The following data has a line with "Given: Open the 'To" and a line with "Task: Open hex editor settings gear". Write out exactly those lines and all the lines between them.

#### [Provided information]
--- START ---
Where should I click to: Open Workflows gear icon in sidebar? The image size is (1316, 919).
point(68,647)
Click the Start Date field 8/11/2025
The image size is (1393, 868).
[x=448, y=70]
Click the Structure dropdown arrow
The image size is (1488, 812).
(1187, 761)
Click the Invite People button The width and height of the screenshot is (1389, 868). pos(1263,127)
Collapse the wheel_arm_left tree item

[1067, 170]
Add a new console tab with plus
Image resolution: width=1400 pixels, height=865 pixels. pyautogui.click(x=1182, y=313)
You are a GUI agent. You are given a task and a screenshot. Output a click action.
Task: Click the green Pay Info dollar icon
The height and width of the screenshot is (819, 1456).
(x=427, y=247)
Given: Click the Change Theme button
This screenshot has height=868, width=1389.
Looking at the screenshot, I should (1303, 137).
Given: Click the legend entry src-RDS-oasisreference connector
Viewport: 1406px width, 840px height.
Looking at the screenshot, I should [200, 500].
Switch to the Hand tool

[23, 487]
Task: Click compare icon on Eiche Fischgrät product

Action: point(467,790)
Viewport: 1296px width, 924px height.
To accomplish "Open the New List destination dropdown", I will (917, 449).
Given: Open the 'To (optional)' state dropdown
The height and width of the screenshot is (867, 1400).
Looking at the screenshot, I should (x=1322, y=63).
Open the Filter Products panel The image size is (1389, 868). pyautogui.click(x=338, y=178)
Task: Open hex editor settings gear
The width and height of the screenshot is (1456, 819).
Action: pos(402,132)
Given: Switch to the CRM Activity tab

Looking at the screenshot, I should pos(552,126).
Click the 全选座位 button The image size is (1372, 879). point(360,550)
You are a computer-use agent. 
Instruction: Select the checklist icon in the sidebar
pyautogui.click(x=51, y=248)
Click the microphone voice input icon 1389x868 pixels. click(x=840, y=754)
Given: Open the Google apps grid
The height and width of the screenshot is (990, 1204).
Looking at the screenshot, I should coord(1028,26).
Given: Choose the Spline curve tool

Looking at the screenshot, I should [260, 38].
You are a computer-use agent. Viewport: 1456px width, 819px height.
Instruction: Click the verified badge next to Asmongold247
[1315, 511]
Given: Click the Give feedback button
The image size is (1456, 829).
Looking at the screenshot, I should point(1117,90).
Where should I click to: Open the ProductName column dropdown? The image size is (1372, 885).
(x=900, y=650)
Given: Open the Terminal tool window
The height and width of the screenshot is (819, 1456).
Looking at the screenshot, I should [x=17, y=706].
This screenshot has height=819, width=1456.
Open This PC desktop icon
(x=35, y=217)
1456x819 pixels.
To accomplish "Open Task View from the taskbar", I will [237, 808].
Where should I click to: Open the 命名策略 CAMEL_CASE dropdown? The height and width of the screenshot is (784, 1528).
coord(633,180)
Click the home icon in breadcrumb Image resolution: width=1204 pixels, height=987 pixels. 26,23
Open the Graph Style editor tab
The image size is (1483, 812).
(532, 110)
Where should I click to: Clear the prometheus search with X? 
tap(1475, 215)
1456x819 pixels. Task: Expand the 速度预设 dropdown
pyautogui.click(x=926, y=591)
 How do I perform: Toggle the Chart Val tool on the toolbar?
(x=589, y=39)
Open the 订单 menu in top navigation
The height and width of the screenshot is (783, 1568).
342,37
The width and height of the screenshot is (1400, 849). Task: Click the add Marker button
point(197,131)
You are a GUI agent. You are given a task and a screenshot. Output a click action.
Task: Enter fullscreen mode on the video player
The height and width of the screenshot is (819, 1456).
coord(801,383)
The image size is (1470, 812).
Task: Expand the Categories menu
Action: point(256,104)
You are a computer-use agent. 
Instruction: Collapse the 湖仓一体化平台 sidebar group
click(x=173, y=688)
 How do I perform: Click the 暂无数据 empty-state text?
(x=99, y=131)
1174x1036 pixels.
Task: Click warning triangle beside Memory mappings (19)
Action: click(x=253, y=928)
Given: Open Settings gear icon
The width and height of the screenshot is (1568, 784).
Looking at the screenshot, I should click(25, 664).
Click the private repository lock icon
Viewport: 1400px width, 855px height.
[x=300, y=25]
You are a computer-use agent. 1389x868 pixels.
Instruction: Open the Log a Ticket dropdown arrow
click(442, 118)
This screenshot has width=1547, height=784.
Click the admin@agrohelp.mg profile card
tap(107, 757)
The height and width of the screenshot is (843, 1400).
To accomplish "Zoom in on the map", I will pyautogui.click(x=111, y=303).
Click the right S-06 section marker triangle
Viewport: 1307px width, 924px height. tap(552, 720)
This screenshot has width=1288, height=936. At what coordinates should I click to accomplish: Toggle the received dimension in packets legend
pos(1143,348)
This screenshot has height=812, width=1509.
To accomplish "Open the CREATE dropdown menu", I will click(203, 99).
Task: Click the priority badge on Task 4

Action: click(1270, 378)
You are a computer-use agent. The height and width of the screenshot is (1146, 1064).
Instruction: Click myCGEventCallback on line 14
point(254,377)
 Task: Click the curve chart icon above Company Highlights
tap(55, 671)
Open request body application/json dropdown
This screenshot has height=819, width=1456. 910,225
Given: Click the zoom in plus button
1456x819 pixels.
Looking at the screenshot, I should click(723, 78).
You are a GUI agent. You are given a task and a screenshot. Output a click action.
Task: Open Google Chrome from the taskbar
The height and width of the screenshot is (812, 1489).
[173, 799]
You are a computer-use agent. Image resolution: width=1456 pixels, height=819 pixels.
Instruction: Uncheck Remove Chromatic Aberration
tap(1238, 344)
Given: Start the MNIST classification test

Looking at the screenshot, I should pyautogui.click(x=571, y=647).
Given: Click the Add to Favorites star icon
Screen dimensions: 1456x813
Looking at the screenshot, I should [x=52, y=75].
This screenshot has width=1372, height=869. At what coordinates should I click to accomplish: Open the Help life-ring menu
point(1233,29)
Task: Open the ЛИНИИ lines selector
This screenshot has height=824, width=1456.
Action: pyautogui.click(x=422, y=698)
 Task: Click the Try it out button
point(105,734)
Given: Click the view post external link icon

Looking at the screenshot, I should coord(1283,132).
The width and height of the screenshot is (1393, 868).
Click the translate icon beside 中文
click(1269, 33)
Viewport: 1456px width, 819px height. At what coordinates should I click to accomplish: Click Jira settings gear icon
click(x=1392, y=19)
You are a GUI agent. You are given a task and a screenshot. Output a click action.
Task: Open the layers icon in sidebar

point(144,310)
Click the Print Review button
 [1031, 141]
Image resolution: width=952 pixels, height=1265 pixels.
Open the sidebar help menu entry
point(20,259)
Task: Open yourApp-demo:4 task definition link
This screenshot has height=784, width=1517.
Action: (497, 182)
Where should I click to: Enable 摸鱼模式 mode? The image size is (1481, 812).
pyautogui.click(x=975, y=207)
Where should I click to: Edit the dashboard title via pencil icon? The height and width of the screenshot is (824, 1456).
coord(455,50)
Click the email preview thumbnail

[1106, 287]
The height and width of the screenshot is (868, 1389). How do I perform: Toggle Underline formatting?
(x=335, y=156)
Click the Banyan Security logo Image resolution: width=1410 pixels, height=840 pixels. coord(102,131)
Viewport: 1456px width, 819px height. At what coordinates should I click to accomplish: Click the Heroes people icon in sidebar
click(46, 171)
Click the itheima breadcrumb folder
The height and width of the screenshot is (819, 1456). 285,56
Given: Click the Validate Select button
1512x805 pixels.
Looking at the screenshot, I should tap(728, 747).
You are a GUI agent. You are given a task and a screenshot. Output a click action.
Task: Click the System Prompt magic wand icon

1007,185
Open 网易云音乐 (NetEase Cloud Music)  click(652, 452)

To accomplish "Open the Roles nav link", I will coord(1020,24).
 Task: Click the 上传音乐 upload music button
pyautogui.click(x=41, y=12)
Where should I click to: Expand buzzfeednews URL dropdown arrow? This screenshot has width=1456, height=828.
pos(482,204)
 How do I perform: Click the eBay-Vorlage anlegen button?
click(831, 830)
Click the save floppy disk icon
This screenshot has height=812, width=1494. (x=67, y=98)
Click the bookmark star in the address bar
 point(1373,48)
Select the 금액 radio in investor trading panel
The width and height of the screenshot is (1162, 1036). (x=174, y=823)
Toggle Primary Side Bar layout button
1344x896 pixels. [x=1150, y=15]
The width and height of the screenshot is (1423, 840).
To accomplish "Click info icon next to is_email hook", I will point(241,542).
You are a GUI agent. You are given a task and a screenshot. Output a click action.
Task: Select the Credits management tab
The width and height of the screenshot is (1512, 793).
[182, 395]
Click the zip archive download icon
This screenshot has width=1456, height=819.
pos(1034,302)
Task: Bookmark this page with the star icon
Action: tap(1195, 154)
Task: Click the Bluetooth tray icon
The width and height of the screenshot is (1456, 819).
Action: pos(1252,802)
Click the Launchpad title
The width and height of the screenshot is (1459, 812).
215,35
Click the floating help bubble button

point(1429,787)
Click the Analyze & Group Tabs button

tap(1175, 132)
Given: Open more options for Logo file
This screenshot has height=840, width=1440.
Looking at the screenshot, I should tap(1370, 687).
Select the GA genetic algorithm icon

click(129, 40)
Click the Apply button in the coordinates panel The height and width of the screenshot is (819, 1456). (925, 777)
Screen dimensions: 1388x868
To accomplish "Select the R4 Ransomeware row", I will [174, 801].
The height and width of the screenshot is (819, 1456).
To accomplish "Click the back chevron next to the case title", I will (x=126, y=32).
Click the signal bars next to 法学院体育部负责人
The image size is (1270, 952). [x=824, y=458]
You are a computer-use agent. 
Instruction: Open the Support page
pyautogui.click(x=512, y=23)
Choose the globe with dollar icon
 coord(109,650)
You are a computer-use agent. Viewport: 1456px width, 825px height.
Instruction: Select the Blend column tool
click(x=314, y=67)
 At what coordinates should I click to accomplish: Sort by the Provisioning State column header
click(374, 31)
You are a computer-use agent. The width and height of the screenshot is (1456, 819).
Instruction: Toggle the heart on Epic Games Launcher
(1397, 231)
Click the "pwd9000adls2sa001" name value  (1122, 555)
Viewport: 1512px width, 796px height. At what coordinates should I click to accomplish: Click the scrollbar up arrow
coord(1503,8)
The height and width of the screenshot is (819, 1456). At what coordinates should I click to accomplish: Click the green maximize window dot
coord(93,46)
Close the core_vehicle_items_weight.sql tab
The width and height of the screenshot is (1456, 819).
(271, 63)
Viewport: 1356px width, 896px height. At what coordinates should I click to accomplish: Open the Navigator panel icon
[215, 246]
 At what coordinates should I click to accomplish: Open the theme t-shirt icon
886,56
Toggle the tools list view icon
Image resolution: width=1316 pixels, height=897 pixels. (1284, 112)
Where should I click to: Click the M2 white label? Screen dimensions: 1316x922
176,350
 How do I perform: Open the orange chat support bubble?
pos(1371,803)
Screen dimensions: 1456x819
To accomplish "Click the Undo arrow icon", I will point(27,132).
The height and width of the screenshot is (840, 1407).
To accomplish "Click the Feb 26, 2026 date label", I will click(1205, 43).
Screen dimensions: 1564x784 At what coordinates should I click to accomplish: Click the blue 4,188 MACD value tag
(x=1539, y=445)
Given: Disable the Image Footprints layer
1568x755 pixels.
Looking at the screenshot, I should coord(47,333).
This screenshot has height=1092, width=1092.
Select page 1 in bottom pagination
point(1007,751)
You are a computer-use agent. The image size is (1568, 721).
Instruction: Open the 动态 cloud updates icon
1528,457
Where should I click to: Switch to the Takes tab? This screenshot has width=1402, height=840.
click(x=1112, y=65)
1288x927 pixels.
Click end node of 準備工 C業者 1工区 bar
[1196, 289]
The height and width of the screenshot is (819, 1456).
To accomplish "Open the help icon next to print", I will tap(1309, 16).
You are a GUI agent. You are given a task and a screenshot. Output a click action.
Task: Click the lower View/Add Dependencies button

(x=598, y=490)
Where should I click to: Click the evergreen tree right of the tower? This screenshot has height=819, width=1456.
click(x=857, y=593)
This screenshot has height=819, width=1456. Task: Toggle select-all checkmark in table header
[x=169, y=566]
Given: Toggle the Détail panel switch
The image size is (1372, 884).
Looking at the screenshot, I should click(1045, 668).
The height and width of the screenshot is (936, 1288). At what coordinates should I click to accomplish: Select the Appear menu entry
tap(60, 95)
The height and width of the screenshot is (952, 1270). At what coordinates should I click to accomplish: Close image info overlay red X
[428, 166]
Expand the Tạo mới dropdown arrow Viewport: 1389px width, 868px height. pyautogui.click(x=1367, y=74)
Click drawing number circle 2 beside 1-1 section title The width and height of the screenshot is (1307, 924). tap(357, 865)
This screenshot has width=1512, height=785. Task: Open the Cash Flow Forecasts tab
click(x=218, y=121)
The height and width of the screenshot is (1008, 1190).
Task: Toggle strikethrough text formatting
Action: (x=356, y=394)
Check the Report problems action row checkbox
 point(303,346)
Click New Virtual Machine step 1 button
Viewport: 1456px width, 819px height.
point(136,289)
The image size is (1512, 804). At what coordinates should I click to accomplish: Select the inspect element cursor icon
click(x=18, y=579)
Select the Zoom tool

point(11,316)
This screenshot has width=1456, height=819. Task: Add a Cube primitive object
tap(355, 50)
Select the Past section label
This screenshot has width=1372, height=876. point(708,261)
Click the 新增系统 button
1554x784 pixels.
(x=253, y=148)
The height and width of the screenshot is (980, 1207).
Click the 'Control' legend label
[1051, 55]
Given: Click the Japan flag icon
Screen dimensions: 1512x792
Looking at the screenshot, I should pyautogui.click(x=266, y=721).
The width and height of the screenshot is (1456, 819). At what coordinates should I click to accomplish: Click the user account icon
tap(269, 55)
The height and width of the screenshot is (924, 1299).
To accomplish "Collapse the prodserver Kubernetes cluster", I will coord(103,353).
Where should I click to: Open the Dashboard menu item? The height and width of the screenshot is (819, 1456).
--- END ---
#### [Answer box]
Given: Open the 'To (optional)' state dropdown
The height and width of the screenshot is (867, 1400).
Looking at the screenshot, I should (x=1322, y=63).
Open the Filter Products panel The image size is (1389, 868). pyautogui.click(x=338, y=178)
Task: Open hex editor settings gear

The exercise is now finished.